→ SHORT PROBLEM A: Shift the coordinates in the rows from the line with "Where should I click to: Click the NOV19/AVR20" through the end of the rows by adding -88 to each number in the answers. Rewrite those lines in full, requests included, and leave the pictures out.

→ TEXT EXCERPT:
As per Ken's request, I've added a credit to NHPRC as a funder on the site's opening page and on the Support page. On the support page, I've also made the slight revisions to the text that Ken asked for. Because the NHPRC logo's text was unreadable at the size of the other logos (80px wide) and because IMLS has a new text-based logo that is even more illegible at that size, I've updated all of the logos to 130px wide.

— Brett

fixing a date and recording source on a Russian Translation of Whitman

Nina posted news of our new Russian editions going live, and by doing so someone caught an error. We had dated Pionery as 1912; I have now changed it on the site to 1918.

Kelly Miller, in an email to Nina, asks what the source text of Pionery is. In effect, she wants to know where we are getting the page images with the striking illustrations. As Nina notes, it is from my personal copy. This info is, I think, in the TEI header, but it doesn't display by the text anywhere right? And the same is true for the American editions of Leaves. The 1855 we have on the site is the Iowa copy, but unless someone goes into the header that infomation isn't readily available. Would you agree that we should start making more visible a note indicating the source text for the etext and page images? Also, I might point out that our notes on the poetry manuscripts all come at the bottom of the documents. This hasn't been a problem so far because we have mostly been dealing short poetry manuscripts. But when we deal with a Leaves of Grass text, especially the later editions, if the note on the text appears at the end it may never be noticed. It would seem like this information perhaps out to appear on the public site as a headnote rather than a footnote. Again let me know your thoughts, and of course set me right if I've blanked out on something obvious.

→ SHORT PROBLEM B: Write what comes next in the text about editing the Whitman site, picking up after its final sentence.

(Target position records)
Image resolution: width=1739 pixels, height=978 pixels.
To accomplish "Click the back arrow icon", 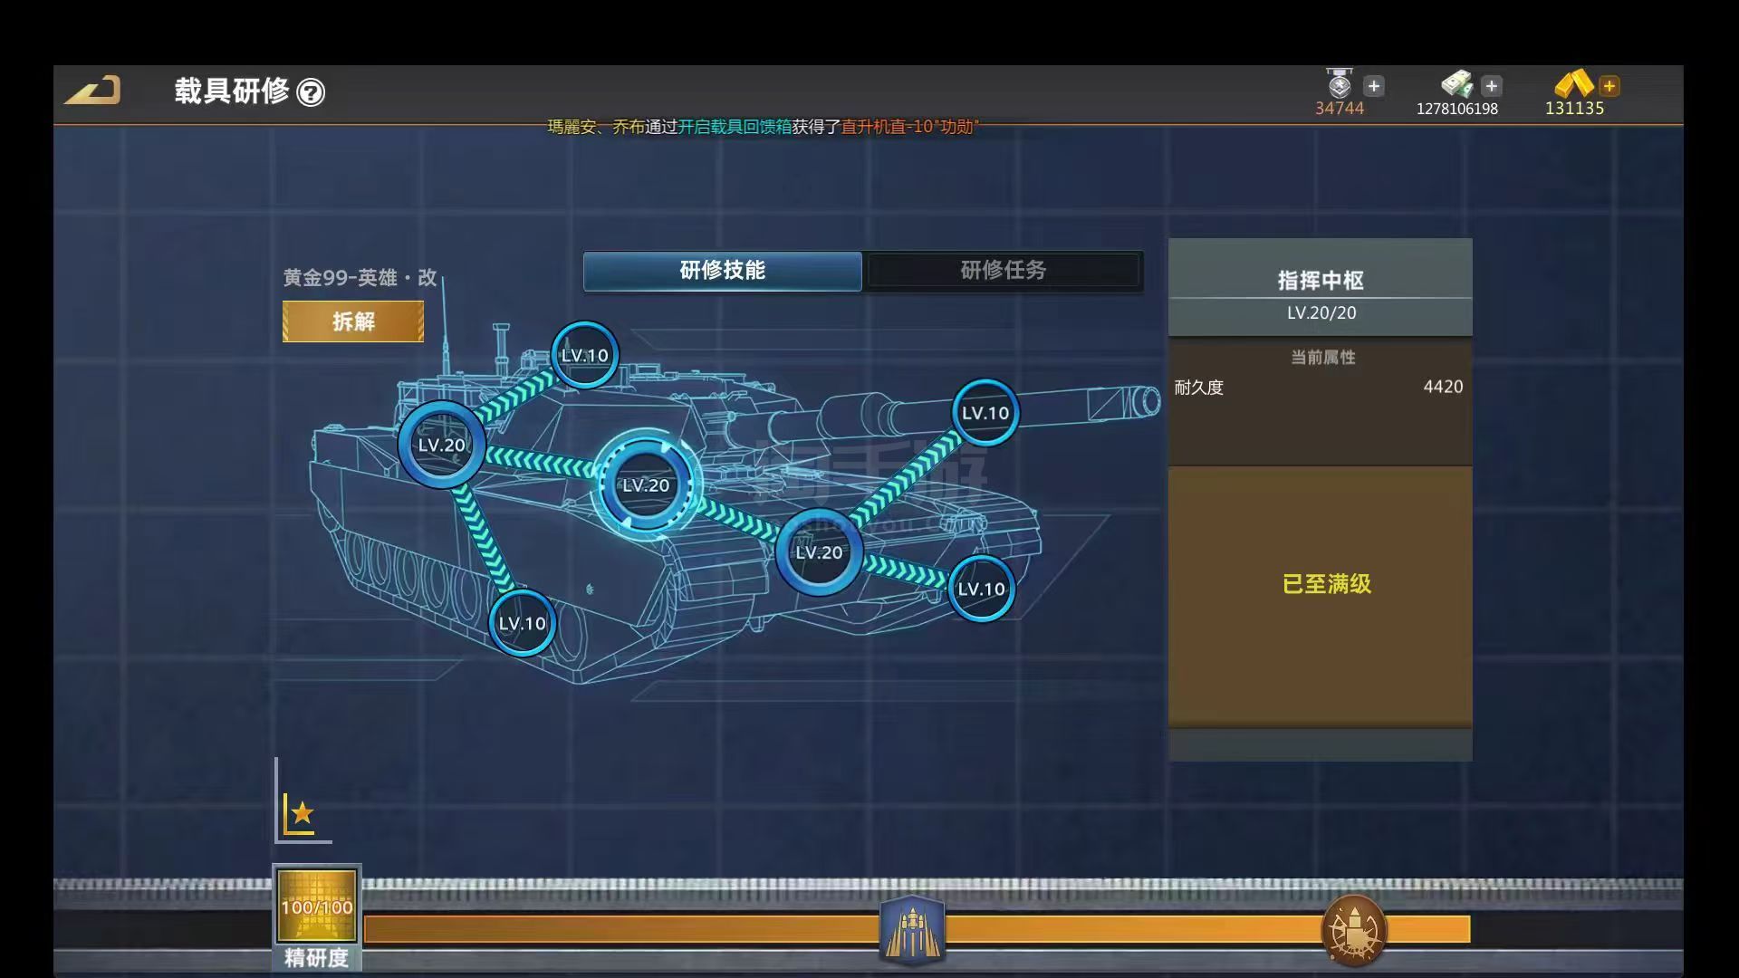I will coord(92,90).
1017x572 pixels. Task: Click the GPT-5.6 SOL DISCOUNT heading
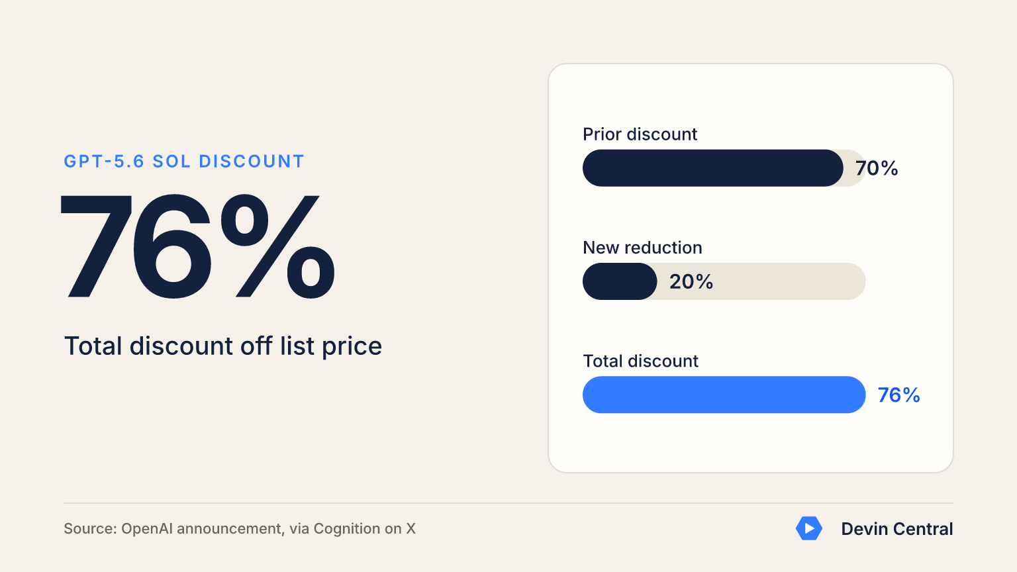(184, 161)
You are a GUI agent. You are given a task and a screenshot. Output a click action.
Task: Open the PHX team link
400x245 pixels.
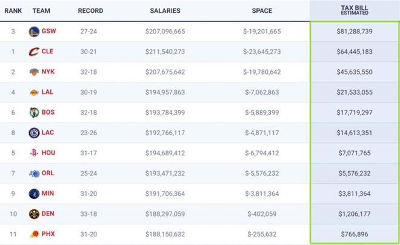click(x=48, y=234)
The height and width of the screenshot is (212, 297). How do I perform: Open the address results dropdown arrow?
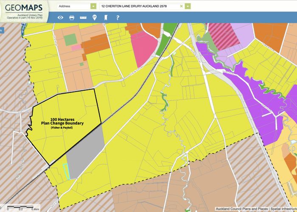tap(188, 6)
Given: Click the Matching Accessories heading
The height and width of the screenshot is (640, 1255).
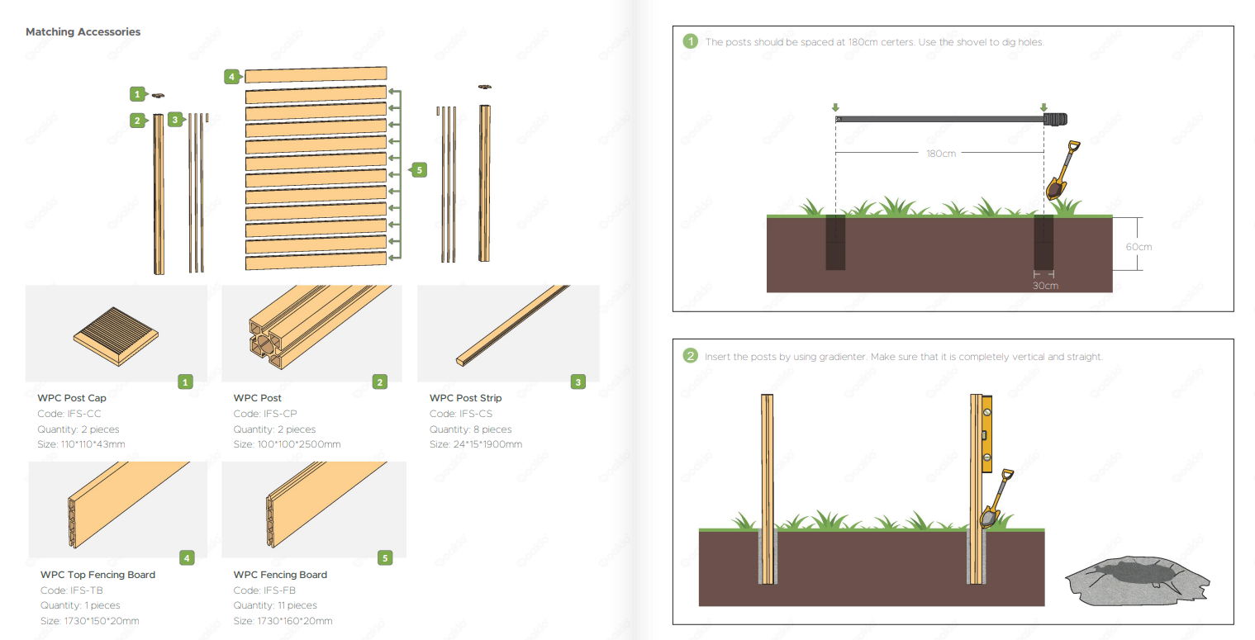Looking at the screenshot, I should tap(83, 32).
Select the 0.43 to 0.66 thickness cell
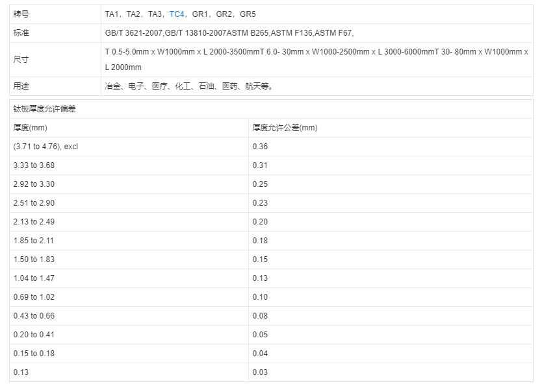This screenshot has height=386, width=542. click(x=34, y=316)
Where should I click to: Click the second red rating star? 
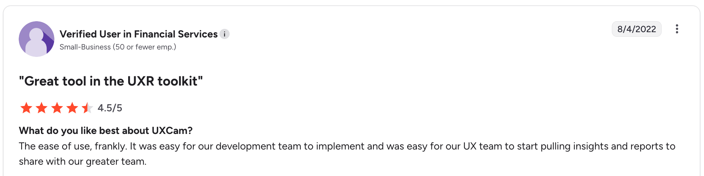(x=42, y=108)
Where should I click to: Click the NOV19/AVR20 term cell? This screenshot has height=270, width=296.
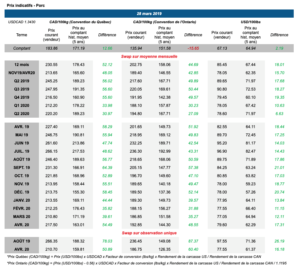coord(22,73)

→ REPLY A:
Where should I click to: Click the NOV19/AVR20 term cell? This screenshot has height=270, width=296.
coord(-66,-15)

→ REPLY B:
Ken

----- Forwarded by Kenneth M Price/English/UNL/UNEBR on 05/16/2008 09:34 AM -----
Nina Shevchuk <n_shevchuk@yahoo.com>
05/16/2008 09:20 AM
To Kelly Elizabeth Miller <kem4h@virginia.edu> cc Kenneth Price <kprice2@unl.edu>
Subject Re: Fwd: [SEELANGS] Russian Translations of Whitman now on the web at Walt Whitman Archive

Dear Kelly --
it's great to hear from you! Thank you so much for getting in touch with us. I would love to get a copy of the catalogue of your exhibit -- I know Dr. Price at the archive, whom I'm copying on this message, would like to see it, too. You can send it to Nina Murray, 1833 Van Dorn, Lincoln, NE 68502.
You are also absolutely right about the date -- I don't know how we ended up with 1912 on the website, it should be 1918. My research indicates the same. I am not on my regular computer right now, but I will send you a link to a great article about one of the artists who worked with Segodnia -- I assume you read Russian?
The images of the book have a bit of a back story. MOMA in New York owns a hand-colored copy, but they were hesitant to release it for imaging, so Dr. Price purchased a copy and that is the book that we imaged. I'll leave it to Dr. Price to volunteer the information about the source. I have also seen this particular book on various antique books auctions in Germany, England, and Russia itself, but I have not seen other Segodnia books. They are certainly great pieces of art! If you are interested, I could send you a copy of my essay on Whitman's reception in Russia that includes a section on Segodnia.

Best,

Nina

----- Original Message ----
From: Kelly Elizabeth Miller <kem4h@virginia.edu>
To: n_shevchuk@yahoo.com
Cc: wraabe@unlnotes.unl.edu
Sent: Wednesday, May 14, 2008 9:02:38 AM
Subject: Fwd: [SEELANGS] Russian Translations of Whitman now on the web at Walt Whitman Archive

Dear Nina,

I read your recent message posted to SEELANGS, and I was very glad to
see that you have obtained digital images of the Russian edition of
Whitman's "Pionery." I had talked with Wesley Raabe a bit about the
fact that we included the book in our recent UVa Library exhibition of
Russian children's books on loan from the private collection of Sasha
Lurye. I could send you a copy of the catalog if you're interested.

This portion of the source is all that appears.